1. `all_tweets.txt`    is the large collection of tweets 
2. `some_tweets.txt`   is a subset of all_tweets that's more manageable to prototype on
3. `sentiments.csv`    a csv with word sentiment values
4. `zips.csv` (not required, see below)

We will go over the format of each of these files in class. 

**Tweets:**
We will represent a tweet using a Python dictionary with the following entries: 
* text: a string, the text of the tweet all in lowercase
* time: a datetime object, date and time of the tweet
* latitude: a float, the latitude of the tweet's location
* longitude: a float, the longitude of the tweet's location


**Problem 1** Write a function called `make_tweets` that takes as input a file name and returns a list of dictionaries. Each dictionary corresponds to a tweet.

In [11]:
### worked with Antonio Cerros and Celena Dong

def make_tweets(file):
    import datetime
    dics = []
    
    with open(file, 'r', encoding = 'utf8') as f:
        line = f.readline()
        while line != '': 
                
            l = line.split('\t')
            
            # determine if next line should be a new dic
            while (len(l) <4):
                if len(l)<2:
                    dic['text'] = text + ' ' + line.rstrip('\n')
                line = f.readline()
                l = line.split('\t')
            
            # find the latitude and longitude
            sub_list = l[0].rstrip("]")
            sub_list = sub_list.lstrip("[")
            sub_list = sub_list.split(",")

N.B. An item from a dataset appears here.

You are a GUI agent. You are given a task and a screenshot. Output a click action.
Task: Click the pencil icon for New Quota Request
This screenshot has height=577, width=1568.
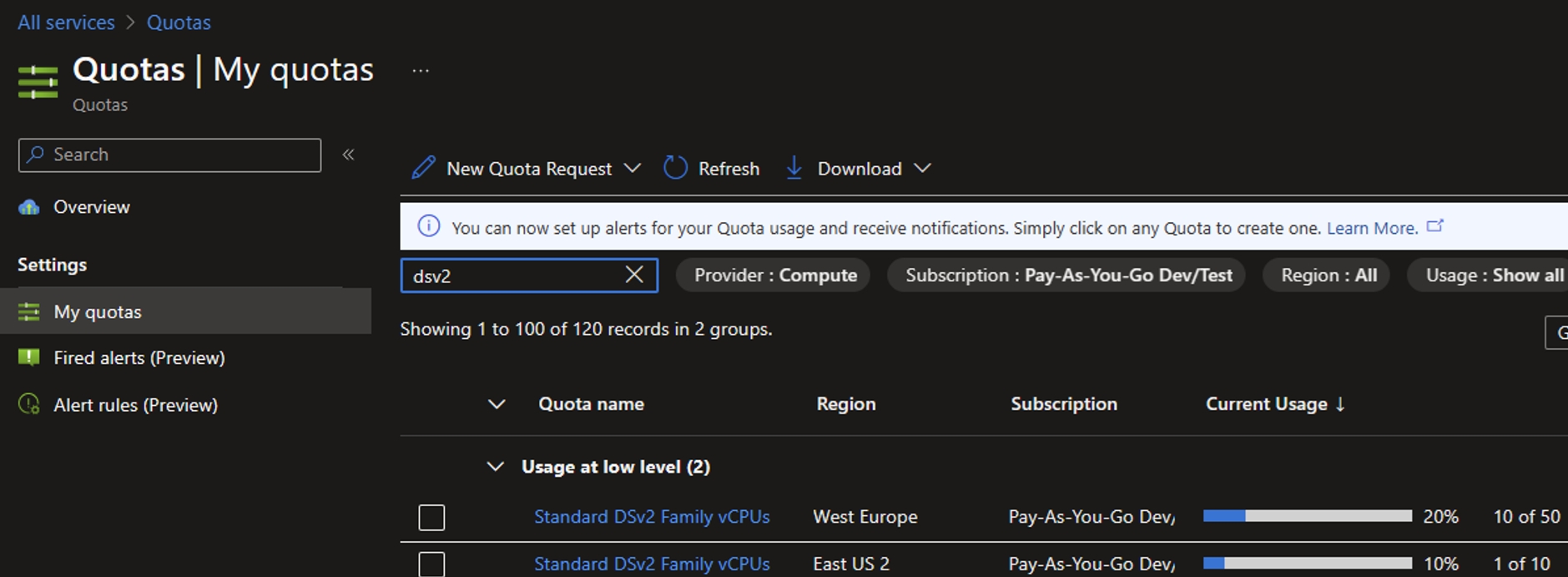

            latitude = float(sub_list[0])
            longitude = float((sub_list[1]).lstrip(" "))
            
            # find the datetime
            sub_list2 = l[2].split(" ")
            dates = sub_list2[0].split('-')
            times = sub_list2[1].split(':')
            date = datetime.datetime(int(dates[0]), int(dates[1]), int(dates[2]), int(times[0]), int(times[1]), int(times[2]))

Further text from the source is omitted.